The future of innovation in our industry is centered around collaboration—software developers, service companies, and E&Ps, which are all stakeholders leveraging each other’s core strengths—to create something bigger than the sum of the parts. Corva and its partners currently have more than 25 drilling and completions apps in the development pipeline, many of which will be made available via the company’s online marketplace. This includes a simultaneous operations monitoring app to analyze the status of frac-tree valve, read pressure gauges on frac trees, and determine whether frac, wireline or maintenance is being performed on the well. Additional completions apps slated for release include hazard analysis, distributed temperature sensing (DTS) and distributed acoustic sensing (DAS), and real-time chemical monitoring for frac fluids.

By harnessing the digital oil field and building fit-for-purpose business analytics, E&Ps and service companies gain the agility they need to navigate market forces, manage the energy transition, automate processes, contain operational and development costs, reduce carbon footprint, and deliver better wells in less time.

About the Authors
Greg McDonald
Corva
Greg McDonald is a product manager for Corva, where he works closely with Engineering and Software Development teams to oversee the creation and implementation of Corva’s Drilling, Completions, and Dev Center product lines.

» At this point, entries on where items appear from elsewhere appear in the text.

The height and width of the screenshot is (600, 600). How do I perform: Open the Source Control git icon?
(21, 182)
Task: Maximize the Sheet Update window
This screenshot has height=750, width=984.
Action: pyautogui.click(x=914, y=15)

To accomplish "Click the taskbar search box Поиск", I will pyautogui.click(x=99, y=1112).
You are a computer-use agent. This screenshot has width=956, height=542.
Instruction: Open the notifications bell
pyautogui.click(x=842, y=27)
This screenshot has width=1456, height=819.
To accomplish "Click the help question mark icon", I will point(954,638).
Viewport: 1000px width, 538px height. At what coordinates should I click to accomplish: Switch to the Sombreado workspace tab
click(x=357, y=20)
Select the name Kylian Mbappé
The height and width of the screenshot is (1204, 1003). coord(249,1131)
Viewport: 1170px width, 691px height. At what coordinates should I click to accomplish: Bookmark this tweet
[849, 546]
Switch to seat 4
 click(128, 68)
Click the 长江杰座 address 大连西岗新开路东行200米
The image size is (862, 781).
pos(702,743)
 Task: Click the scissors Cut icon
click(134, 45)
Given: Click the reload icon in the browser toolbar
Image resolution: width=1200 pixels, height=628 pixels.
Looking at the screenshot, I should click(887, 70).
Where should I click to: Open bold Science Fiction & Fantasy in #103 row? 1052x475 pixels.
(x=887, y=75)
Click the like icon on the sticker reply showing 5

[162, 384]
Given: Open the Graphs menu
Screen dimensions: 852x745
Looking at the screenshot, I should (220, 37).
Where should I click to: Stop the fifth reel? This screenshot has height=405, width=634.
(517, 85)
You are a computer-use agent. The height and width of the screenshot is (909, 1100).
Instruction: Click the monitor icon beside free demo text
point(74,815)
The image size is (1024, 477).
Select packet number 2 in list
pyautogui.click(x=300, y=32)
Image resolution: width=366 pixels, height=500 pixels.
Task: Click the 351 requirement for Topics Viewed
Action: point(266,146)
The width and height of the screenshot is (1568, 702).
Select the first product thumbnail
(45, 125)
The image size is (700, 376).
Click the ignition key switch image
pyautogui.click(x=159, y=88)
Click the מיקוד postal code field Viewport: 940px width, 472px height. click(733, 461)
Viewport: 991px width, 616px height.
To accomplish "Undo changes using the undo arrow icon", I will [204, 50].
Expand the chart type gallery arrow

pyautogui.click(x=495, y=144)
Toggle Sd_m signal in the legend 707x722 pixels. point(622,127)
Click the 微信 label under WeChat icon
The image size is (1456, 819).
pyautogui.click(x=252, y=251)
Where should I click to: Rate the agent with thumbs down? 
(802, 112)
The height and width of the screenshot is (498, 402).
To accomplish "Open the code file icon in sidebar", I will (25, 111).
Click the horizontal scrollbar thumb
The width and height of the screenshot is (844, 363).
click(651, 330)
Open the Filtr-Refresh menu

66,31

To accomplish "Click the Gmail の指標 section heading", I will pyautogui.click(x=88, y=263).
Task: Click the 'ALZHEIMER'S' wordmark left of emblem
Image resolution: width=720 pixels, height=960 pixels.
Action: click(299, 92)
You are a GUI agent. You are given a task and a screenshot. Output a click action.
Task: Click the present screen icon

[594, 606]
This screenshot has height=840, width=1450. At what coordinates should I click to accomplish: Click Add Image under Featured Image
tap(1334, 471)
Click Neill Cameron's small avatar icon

His professional interests and focus areas include real-time oil & gas analytical tools, software product management, and user-interface design. Mr. McDonald began his career as a directional drilling & MWD engineer with Schlumberger, working in the Permian, Bakken, Eagle Ford, Haynesville, and Powder River basins/shales. He first joined Corva as a Drilling Success lead, where he managed the overall success and expansion of the drilling product before holding the title of product manager. Mr. McDonald holds a BS degree in Industrial Distribution from Texas A&M University.
Ben Dickinson
NexTier
Ben Dickinson is director, Quality & NexHub Operations, at NexTier. He brings more than 10 years of industry experience, with a heavy focus on land-based completions in the continental US. Prior to the 2019 Keane Group/C&J Energy Services merger that formed NexTier, Mr. Dickinson joined Keane in May 2017 as a Wireline Service Quality manager in New Stanton, Pa. There, he was promoted to U.S. Wireline Technical Manager in 2018, where he continued through the merger until moving to Houston in 2020. In his current role at NexTier, he leads the NexHub Digital Operations Center to deploy new completion technologies that enhance operational efficiencies and enable digital transformation across all service lines.